WHAT YOU SHOULD DO: Filter the listing below down to the lines with the word "icon" and copy those.

DATA RECORDS:
------------------------
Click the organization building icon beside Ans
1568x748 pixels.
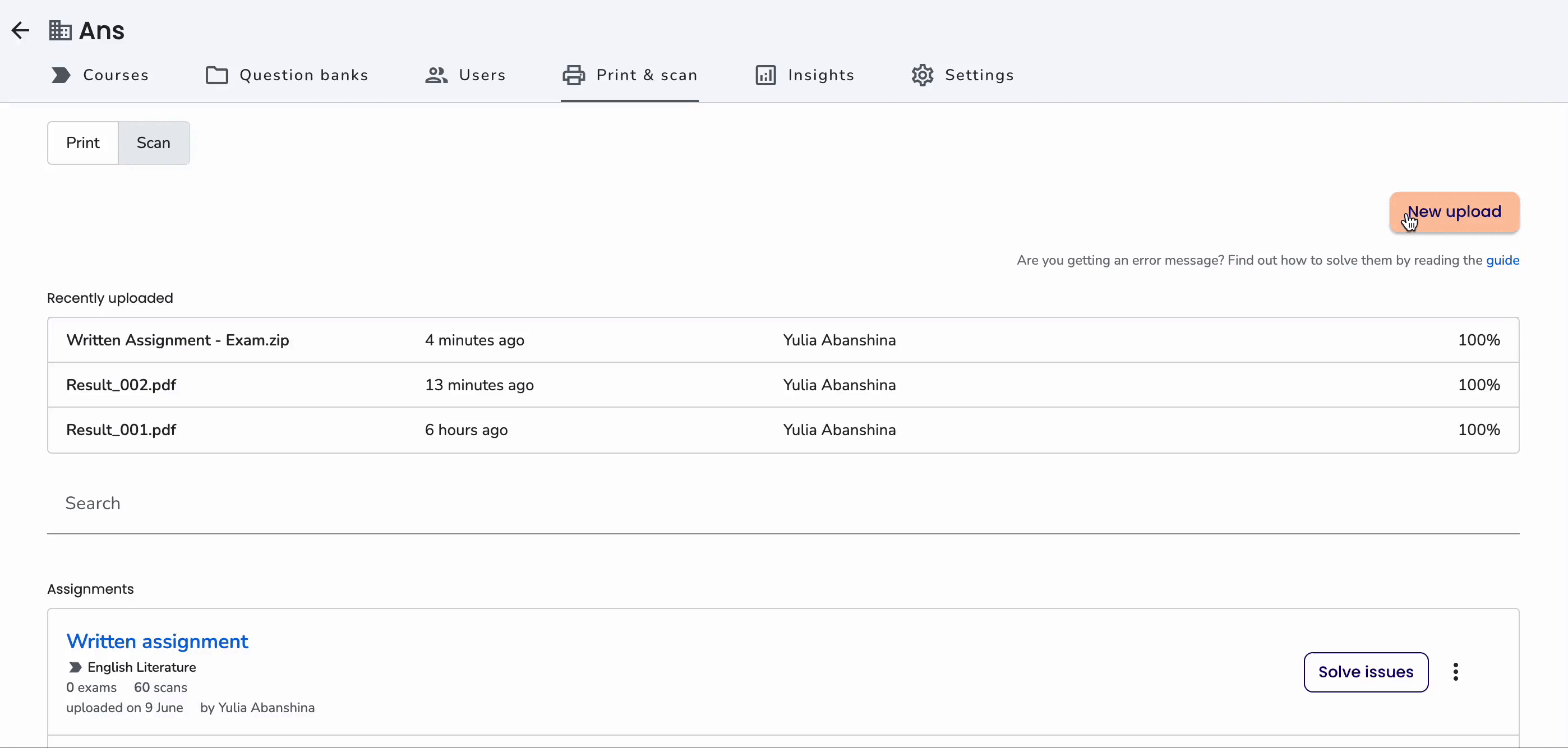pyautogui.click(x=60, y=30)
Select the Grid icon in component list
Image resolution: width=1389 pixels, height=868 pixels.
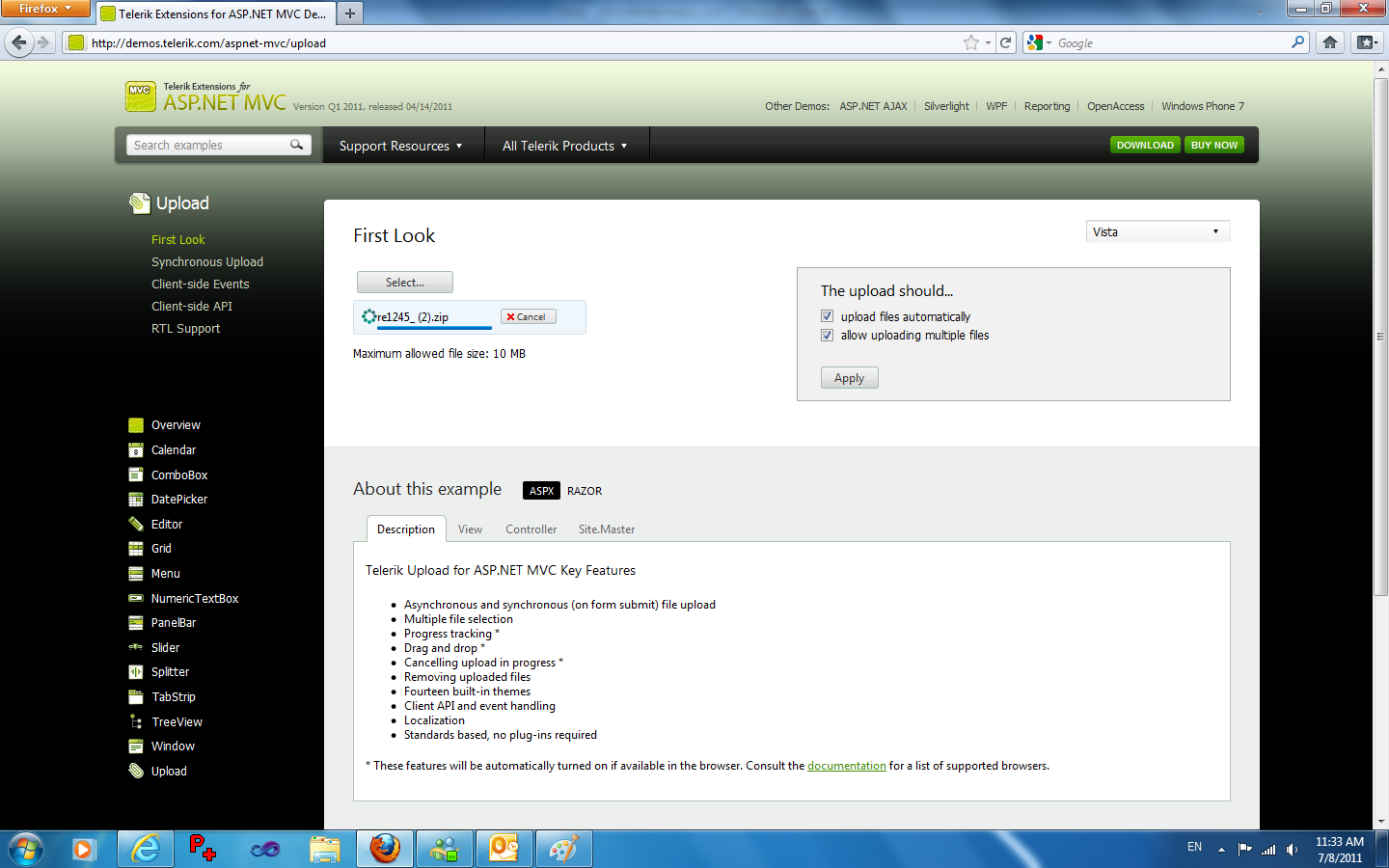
------------------------
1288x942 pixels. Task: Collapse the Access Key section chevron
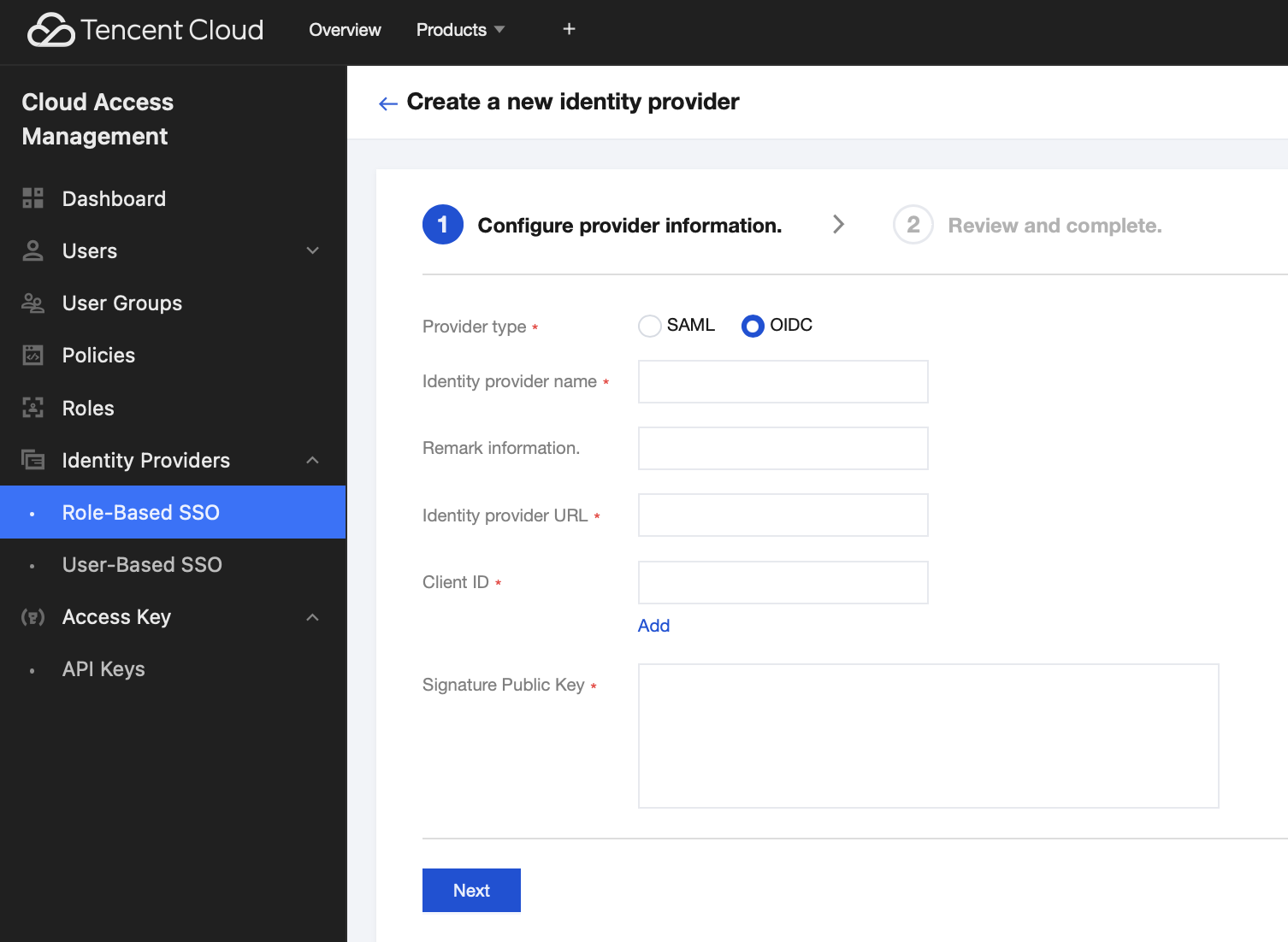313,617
------------------------
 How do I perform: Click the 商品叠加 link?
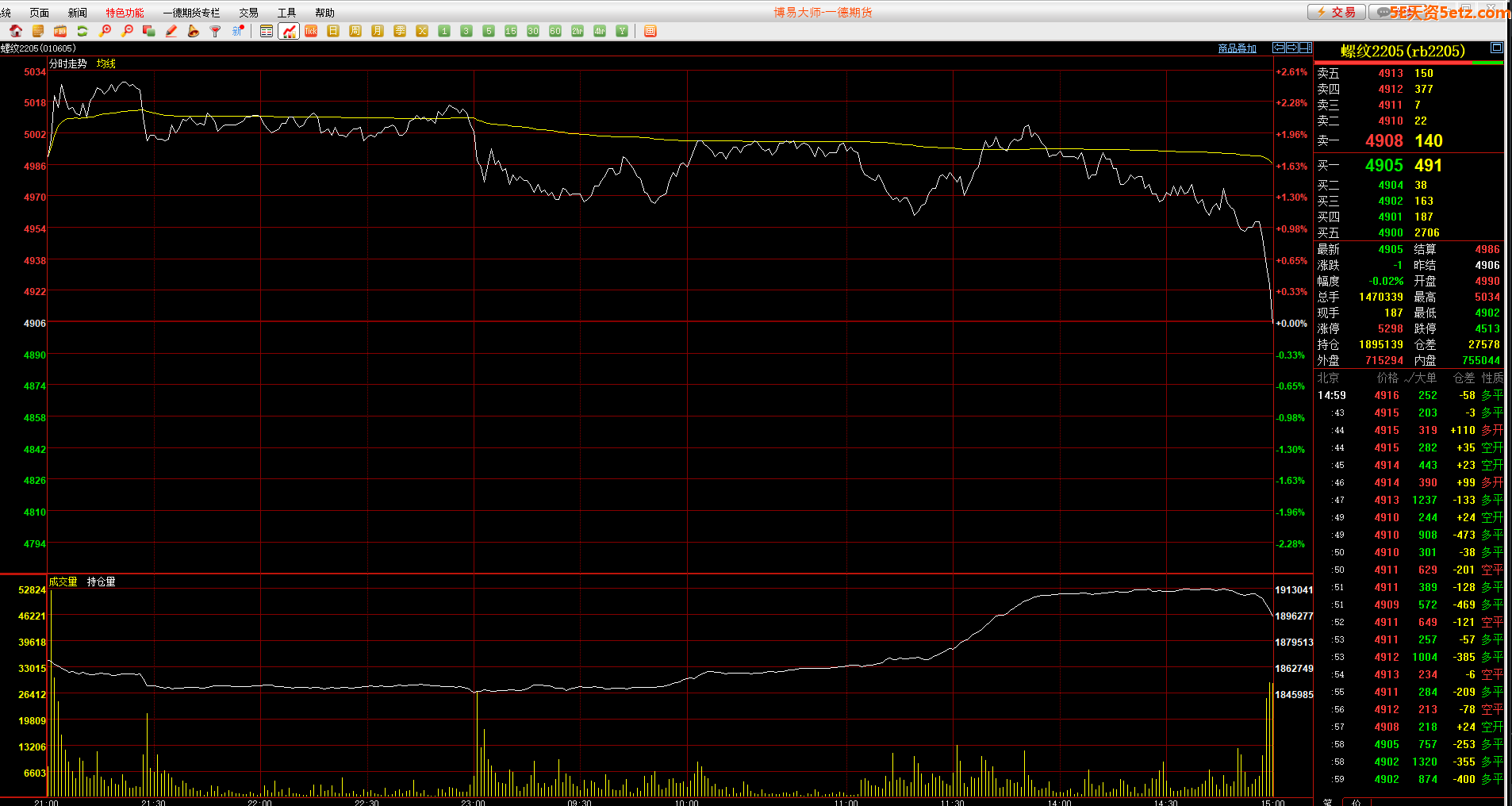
------------------------
ANSWER TO THIS EXERCISE:
Click the organization building icon beside Ans
Select the Grid icon in component list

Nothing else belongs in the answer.